Sunday, 20 December 2015

Review: All That We Left Behind by Robin Talley

What We Left Behind is a beautiful, coming of age novel that featuring two young people who are searching for a sense of self. It is also a love story. It is also mass market fiction published by Harlequin Teen which makes the next bit even more surprising--the young couple at the heart and soul of this story are Gretchen, an openly gay teenage girl who is comfortable with her sexuality and Toni who identifies as genderqueer. Throughout the past two years of high school, Toni and Gretchen have been the 'it' couple at their school and their relationship is fairly smooth. But when they start college--Gretchen at New York University and Toni at Harvard, the distance and their differing experiences begin to tear them apart. For Gretchen its the chance to make new friends (including the repulsive Carroll and gothic Samantha who proves herself to be quite sweet despite appearances,) while Toni is befriended by some transgender upperclassmen and begins to ask some big questions about gender and identity and slowly begins to make some even bigger decisions. Is Toni truly genderqueer, or is she transgender as her new friends seem to think? 

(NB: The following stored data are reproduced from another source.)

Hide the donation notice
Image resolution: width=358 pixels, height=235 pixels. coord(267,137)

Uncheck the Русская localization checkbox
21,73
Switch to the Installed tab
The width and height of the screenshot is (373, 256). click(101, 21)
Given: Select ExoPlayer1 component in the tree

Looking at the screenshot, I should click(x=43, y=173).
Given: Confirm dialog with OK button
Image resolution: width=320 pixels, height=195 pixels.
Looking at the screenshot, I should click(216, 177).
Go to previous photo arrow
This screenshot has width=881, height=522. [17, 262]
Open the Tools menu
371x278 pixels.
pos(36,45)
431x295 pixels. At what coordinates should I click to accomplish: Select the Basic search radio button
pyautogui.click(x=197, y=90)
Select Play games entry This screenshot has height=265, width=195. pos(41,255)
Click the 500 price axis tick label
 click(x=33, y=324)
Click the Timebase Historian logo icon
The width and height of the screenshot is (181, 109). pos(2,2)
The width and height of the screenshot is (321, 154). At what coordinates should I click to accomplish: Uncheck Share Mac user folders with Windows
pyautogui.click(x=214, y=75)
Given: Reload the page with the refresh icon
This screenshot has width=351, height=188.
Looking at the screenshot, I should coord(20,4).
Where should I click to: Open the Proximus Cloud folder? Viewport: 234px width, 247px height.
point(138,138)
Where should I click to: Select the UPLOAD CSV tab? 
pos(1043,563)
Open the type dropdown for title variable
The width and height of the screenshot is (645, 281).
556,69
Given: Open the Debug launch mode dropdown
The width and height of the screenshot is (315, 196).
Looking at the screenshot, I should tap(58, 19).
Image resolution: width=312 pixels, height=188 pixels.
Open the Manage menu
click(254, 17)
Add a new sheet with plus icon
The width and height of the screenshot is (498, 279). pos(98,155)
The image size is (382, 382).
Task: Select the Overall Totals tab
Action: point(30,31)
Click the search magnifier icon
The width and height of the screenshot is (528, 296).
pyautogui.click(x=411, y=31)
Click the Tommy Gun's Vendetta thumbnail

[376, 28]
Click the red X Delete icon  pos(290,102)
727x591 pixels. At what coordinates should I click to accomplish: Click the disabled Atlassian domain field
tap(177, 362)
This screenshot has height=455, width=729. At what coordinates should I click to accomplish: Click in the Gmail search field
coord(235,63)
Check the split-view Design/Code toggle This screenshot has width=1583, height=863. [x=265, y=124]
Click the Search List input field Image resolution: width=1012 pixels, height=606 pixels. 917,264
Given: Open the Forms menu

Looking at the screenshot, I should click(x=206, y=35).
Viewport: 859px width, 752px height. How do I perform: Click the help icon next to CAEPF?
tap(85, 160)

The big question is, of course, can their relationship survive? Will their differences ultimately force them apart? Or can they still be the same couple as before, as Gretchen and Tony? Do they even want to be?

I enjoyed reading What We Left Behind. One of the biggest joys of reading is, always, the opportunity to walk in someone else's shoes and to learn and understand what they are going through. Gender identity isn't something that I've ever had to think a lot about, so I was fascinated by Toni's journey--not only the struggles with things like wanting the right to wear pants to high school, but the other things that cis gender people are probably extremely ignorant of, such as how gender based the English language actually is, and how much we focus on labels instead of trying to respect and understand others as people. And that perhaps, even when other people have the best of intentions, gender identity is a very personal thing and one should not apply labels to anyone else--even Toni's new friends seem a bit too keen to assume that Toni is transgender and keep referring to Toni as a 'he.' And then, of course, there is Gretchen's story--she's very much the character who is left behind and forgotten as Toni searches for a sense of self and the author did an exceptional job of showing her hurt and frustration. And there are some sad bits as the characters struggle through the transition from high school to college, which is always a difficult, icky time. 

This is a complex and diverse story with a few sad bits and stumbling blocks, and cliffhanger ending. It is also one that is well worth the journey. Recommended.